Thiamphenicol (also known as thiophenicol and dextrosulphenidol) is an antibiotic. It is the methyl-sulfonyl analogue of chloramphenicol and has a similar spectrum of activity, but is 2.5 to 5 times as potent. Like chloramphenicol, it is insoluble in water, but highly soluble in lipids. It is used in many countries as a veterinary antibiotic, but is available in China, Morocco and Italy for use in humans. Its main advantage over chloramphenicol is that it has never been associated with aplastic anaemia.

Thiamphenicol is also widely used in Brazil, particularly for the treatment of sexually transmitted infections and pelvic inflammatory disease.[1]

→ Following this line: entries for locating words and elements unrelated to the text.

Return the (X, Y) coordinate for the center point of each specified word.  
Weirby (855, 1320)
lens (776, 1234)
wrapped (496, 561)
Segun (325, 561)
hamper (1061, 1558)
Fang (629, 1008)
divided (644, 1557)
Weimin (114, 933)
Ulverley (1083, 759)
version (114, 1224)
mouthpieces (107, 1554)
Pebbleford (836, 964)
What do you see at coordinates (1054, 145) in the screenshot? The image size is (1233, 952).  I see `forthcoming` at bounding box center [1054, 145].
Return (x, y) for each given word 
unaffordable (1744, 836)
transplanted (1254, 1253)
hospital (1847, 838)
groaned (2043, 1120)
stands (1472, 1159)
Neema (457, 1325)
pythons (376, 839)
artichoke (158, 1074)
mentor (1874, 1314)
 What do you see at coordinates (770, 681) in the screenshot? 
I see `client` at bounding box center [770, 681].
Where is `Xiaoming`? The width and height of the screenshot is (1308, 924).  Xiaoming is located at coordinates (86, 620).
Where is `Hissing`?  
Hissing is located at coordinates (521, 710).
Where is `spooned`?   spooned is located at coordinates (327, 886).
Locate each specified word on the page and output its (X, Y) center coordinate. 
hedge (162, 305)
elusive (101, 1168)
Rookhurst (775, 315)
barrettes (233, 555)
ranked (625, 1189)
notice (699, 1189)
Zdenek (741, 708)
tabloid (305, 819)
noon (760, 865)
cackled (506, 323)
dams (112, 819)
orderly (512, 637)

Unlike chloramphenicol, thiamphenicol is not readily metabolized in cattle, poultry, sheep, or humans, but is predominantly excreted unchanged. In pigs and rats the drug is excreted both as parent drug and as thiamphenicol glucuronate (FAO, 1997).

References

  1. Fuchs FD (2004). "Tetraciclinas e cloranfenicol". In Fuchs FD, Wannmacher L, Ferreira MB (eds.). Farmacologia clínica: fundamentos da terapêutica racional (in Portuguese) (3rd ed.). Rio de Janeiro: Guanabara Koogan. p. 375. ISBN 0-7216-5944-6.